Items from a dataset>
__________________________________________________
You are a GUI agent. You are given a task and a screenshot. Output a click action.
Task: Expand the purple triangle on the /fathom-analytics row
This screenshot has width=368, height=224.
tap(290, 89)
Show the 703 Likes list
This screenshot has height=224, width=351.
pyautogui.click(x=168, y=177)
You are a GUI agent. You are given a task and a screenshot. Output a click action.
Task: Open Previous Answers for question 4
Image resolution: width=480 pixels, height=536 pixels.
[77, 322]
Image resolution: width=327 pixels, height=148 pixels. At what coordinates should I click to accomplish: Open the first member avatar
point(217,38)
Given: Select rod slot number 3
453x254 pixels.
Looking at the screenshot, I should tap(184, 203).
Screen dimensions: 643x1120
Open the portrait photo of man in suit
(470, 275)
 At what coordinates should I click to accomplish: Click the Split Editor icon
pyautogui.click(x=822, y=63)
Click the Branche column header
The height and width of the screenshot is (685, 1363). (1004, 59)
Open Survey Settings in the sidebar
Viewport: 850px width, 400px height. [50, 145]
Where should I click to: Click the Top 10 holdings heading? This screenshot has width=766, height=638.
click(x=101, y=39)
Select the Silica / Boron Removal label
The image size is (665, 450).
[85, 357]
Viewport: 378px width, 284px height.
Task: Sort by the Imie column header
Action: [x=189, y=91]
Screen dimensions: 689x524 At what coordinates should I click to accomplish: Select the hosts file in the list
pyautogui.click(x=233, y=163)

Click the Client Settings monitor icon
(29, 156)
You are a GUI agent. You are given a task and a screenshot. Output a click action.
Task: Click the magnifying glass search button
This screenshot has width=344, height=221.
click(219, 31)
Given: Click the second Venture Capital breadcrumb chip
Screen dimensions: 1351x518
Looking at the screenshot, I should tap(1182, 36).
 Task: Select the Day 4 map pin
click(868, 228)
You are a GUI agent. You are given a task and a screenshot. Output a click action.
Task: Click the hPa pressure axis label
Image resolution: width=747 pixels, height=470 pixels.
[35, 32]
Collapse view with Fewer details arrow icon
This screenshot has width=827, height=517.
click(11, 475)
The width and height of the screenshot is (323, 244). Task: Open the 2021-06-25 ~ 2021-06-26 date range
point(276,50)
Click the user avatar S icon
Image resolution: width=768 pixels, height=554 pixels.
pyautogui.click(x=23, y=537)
__________________________________________________
PROBLEM> What is needed is an exact copy of every record above.

ANSWER SECTION>
You are a GUI agent. You are given a task and a screenshot. Output a click action.
Task: Expand the purple triangle on the /fathom-analytics row
This screenshot has width=368, height=224.
tap(290, 89)
Show the 703 Likes list
This screenshot has height=224, width=351.
pyautogui.click(x=168, y=177)
You are a GUI agent. You are given a task and a screenshot. Output a click action.
Task: Open Previous Answers for question 4
Image resolution: width=480 pixels, height=536 pixels.
[77, 322]
Image resolution: width=327 pixels, height=148 pixels. At what coordinates should I click to accomplish: Open the first member avatar
point(217,38)
Given: Select rod slot number 3
453x254 pixels.
Looking at the screenshot, I should tap(184, 203).
Screen dimensions: 643x1120
Open the portrait photo of man in suit
(470, 275)
 At what coordinates should I click to accomplish: Click the Split Editor icon
pyautogui.click(x=822, y=63)
Click the Branche column header
The height and width of the screenshot is (685, 1363). (1004, 59)
Open Survey Settings in the sidebar
Viewport: 850px width, 400px height. [50, 145]
Where should I click to: Click the Top 10 holdings heading? This screenshot has width=766, height=638.
click(x=101, y=39)
Select the Silica / Boron Removal label
The image size is (665, 450).
[85, 357]
Viewport: 378px width, 284px height.
Task: Sort by the Imie column header
Action: [x=189, y=91]
Screen dimensions: 689x524 At what coordinates should I click to accomplish: Select the hosts file in the list
pyautogui.click(x=233, y=163)

Click the Client Settings monitor icon
(29, 156)
You are a GUI agent. You are given a task and a screenshot. Output a click action.
Task: Click the magnifying glass search button
This screenshot has width=344, height=221.
click(219, 31)
Given: Click the second Venture Capital breadcrumb chip
Screen dimensions: 1351x518
Looking at the screenshot, I should tap(1182, 36).
 Task: Select the Day 4 map pin
click(868, 228)
You are a GUI agent. You are given a task and a screenshot. Output a click action.
Task: Click the hPa pressure axis label
Image resolution: width=747 pixels, height=470 pixels.
[35, 32]
Collapse view with Fewer details arrow icon
This screenshot has width=827, height=517.
click(11, 475)
The width and height of the screenshot is (323, 244). Task: Open the 2021-06-25 ~ 2021-06-26 date range
point(276,50)
Click the user avatar S icon
Image resolution: width=768 pixels, height=554 pixels.
pyautogui.click(x=23, y=537)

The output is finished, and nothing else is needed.